Given request: Can you copy out the records starting with the first line and going on through the line containing "Select the Manage", requests included, with every coordinate in the answers multiplied by 2.5 and rounded to a whole number (halves rounded up)? Leave all other numbers unchanged.

(Data entries)
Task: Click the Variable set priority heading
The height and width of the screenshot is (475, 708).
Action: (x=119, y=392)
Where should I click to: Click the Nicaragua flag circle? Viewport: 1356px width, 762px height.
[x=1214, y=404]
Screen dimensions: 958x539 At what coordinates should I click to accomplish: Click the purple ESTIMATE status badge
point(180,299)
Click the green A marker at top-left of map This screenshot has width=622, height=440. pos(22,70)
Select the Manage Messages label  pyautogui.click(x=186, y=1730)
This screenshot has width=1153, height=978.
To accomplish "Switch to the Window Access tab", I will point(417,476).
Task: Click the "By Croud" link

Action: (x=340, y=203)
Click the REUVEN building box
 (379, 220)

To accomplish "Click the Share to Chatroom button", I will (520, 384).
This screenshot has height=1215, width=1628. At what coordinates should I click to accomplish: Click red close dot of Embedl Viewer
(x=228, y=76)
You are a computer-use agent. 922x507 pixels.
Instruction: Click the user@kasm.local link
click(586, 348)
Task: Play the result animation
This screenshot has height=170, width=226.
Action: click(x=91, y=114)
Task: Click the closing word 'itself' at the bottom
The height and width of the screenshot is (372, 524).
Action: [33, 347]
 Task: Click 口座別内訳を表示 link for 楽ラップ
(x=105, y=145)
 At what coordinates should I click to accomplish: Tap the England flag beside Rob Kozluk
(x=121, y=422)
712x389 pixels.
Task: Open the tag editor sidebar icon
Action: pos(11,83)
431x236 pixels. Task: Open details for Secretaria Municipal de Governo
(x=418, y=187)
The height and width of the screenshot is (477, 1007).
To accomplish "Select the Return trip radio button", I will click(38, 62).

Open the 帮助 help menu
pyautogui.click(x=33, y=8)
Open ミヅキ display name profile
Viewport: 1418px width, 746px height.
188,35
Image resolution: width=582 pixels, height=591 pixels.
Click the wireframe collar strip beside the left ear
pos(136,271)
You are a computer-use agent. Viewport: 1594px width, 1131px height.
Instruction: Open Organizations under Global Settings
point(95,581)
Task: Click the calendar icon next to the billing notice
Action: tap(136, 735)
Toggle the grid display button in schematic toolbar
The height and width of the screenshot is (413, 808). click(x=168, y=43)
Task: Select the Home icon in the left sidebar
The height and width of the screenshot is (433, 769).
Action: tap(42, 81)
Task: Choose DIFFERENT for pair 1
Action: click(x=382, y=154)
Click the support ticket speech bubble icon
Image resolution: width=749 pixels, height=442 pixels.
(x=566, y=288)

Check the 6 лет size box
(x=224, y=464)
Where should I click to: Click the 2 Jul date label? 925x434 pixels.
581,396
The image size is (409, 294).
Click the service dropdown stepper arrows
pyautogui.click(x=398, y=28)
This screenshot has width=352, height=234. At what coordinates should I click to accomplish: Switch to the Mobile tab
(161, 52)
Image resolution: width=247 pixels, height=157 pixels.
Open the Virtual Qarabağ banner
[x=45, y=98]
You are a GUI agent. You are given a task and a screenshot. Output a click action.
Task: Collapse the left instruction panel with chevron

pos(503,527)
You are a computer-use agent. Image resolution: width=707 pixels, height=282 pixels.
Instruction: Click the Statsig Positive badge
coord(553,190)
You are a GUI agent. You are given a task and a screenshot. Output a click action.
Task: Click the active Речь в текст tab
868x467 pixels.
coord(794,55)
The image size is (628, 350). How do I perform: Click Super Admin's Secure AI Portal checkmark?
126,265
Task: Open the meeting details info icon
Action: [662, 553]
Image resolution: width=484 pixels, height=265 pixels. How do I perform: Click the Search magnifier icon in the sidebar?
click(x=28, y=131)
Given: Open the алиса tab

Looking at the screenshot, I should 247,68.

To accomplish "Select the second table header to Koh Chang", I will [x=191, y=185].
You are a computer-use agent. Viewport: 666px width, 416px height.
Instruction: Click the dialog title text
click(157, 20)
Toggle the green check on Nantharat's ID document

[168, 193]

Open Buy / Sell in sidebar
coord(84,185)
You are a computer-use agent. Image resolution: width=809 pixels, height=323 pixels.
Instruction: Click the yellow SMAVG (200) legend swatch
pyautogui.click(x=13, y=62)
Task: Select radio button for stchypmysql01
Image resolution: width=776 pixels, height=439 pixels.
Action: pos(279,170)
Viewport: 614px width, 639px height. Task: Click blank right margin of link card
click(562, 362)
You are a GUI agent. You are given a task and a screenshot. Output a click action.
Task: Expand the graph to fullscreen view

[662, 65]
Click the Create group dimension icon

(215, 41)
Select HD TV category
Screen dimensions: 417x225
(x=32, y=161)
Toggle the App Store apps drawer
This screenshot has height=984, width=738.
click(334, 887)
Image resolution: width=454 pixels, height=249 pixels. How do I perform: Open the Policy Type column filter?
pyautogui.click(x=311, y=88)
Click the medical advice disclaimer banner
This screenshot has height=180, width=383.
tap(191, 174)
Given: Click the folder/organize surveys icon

Right answer:
Task: Click the Variable set priority heading
The height and width of the screenshot is (475, 708).
Action: (x=298, y=980)
Where should I click to: Click the Nicaragua flag circle? Viewport: 1356px width, 762px height.
[x=3035, y=1010]
Screen dimensions: 958x539 At what coordinates should I click to accomplish: Click the purple ESTIMATE status badge
point(450,748)
Click the green A marker at top-left of map This screenshot has width=622, height=440. pos(55,175)
Select the Manage Messages label  pyautogui.click(x=465, y=4325)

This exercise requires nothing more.